__What this task involves__: Render everything from the first of the lines below down to the line containing "tap(504, 154)", inclusive, as a numbered list, omitting any blank lines.

__Extracted material__:
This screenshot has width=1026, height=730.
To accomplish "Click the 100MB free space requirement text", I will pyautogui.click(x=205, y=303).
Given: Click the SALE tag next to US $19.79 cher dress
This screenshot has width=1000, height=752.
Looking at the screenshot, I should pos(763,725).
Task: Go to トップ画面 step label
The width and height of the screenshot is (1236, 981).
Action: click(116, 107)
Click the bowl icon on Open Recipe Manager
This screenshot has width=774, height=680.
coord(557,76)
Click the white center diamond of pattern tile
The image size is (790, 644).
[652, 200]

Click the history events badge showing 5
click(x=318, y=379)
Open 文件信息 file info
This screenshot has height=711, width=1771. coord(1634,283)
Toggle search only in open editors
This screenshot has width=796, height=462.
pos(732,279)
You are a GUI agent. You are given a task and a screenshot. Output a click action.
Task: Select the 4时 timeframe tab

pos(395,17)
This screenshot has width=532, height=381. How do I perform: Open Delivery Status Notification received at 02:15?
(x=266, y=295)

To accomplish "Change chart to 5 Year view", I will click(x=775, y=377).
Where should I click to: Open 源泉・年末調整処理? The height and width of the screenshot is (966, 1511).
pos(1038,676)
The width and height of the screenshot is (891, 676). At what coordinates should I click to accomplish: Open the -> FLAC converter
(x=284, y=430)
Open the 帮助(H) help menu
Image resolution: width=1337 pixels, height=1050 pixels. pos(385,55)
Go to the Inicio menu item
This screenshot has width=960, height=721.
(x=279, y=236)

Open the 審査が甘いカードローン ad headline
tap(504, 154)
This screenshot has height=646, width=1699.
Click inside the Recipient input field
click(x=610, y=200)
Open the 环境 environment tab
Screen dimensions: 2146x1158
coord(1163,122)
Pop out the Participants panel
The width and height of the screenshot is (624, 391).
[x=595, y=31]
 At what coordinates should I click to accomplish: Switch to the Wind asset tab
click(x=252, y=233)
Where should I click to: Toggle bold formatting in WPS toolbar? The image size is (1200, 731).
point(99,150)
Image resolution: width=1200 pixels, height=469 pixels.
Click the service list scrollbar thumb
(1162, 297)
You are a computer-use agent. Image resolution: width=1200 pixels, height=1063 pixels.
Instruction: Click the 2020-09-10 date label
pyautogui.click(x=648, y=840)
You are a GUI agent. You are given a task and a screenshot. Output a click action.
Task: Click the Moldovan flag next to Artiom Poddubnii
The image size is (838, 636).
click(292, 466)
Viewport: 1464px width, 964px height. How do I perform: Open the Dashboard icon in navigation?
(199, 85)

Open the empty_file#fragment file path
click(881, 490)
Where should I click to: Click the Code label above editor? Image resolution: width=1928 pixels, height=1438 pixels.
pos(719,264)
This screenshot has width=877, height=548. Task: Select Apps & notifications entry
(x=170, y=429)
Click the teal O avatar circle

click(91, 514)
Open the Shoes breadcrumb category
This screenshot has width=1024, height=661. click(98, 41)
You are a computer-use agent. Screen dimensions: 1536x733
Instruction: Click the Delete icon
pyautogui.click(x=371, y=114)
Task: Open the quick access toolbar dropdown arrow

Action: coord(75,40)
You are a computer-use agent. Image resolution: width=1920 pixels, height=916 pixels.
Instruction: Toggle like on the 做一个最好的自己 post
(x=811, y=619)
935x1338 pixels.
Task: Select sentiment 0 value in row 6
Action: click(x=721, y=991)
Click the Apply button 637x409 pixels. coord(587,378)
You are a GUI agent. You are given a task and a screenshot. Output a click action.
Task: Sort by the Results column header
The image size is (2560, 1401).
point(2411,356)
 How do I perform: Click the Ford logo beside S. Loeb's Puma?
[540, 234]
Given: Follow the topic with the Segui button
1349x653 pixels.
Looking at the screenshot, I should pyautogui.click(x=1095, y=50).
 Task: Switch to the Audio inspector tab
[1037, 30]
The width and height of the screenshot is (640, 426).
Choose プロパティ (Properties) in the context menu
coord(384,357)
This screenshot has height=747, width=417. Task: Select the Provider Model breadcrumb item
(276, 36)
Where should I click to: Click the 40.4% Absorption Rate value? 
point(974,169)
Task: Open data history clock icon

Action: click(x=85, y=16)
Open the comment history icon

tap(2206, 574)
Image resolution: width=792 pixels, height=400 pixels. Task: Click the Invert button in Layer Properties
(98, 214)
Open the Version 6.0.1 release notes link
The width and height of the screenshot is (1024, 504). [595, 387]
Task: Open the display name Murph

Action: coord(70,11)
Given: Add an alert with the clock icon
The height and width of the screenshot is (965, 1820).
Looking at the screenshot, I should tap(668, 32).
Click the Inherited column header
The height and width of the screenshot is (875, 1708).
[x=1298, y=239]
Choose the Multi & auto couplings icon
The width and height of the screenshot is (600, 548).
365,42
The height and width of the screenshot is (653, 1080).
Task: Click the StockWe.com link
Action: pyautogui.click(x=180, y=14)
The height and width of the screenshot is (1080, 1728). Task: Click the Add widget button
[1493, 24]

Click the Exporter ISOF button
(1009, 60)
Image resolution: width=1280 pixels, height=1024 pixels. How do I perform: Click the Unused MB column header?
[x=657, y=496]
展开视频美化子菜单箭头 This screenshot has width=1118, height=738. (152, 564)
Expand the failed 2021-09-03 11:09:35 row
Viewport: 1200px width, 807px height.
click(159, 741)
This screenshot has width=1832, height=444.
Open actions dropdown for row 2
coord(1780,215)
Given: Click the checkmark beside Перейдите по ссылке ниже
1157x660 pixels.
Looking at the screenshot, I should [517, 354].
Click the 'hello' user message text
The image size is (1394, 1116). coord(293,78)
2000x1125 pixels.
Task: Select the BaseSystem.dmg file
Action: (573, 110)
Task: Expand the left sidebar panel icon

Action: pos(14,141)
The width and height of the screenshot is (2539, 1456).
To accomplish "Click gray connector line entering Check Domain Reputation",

__Solution for this problem__:
1. This screenshot has width=1026, height=730.
2. To accomplish "Click the 100MB free space requirement text", I will pyautogui.click(x=205, y=303).
3. Given: Click the SALE tag next to US $19.79 cher dress
4. This screenshot has width=1000, height=752.
5. Looking at the screenshot, I should pos(763,725).
6. Task: Go to トップ画面 step label
7. The width and height of the screenshot is (1236, 981).
8. Action: click(116, 107)
9. Click the bowl icon on Open Recipe Manager
10. This screenshot has width=774, height=680.
11. coord(557,76)
12. Click the white center diamond of pattern tile
13. The image size is (790, 644).
14. [652, 200]
15. Click the history events badge showing 5
16. click(x=318, y=379)
17. Open 文件信息 file info
18. This screenshot has height=711, width=1771. coord(1634,283)
19. Toggle search only in open editors
20. This screenshot has width=796, height=462.
21. pos(732,279)
22. You are a GUI agent. You are given a task and a screenshot. Output a click action.
23. Task: Select the 4时 timeframe tab
24. pos(395,17)
25. This screenshot has width=532, height=381. How do I perform: Open Delivery Status Notification received at 02:15?
26. (x=266, y=295)
27. To accomplish "Change chart to 5 Year view", I will click(x=775, y=377).
28. Where should I click to: Open 源泉・年末調整処理? The height and width of the screenshot is (966, 1511).
29. pos(1038,676)
30. The width and height of the screenshot is (891, 676). At what coordinates should I click to accomplish: Open the -> FLAC converter
31. (x=284, y=430)
32. Open the 帮助(H) help menu
33. Image resolution: width=1337 pixels, height=1050 pixels. pos(385,55)
34. Go to the Inicio menu item
35. This screenshot has width=960, height=721.
36. (x=279, y=236)
37. Open the 審査が甘いカードローン ad headline
38. tap(504, 154)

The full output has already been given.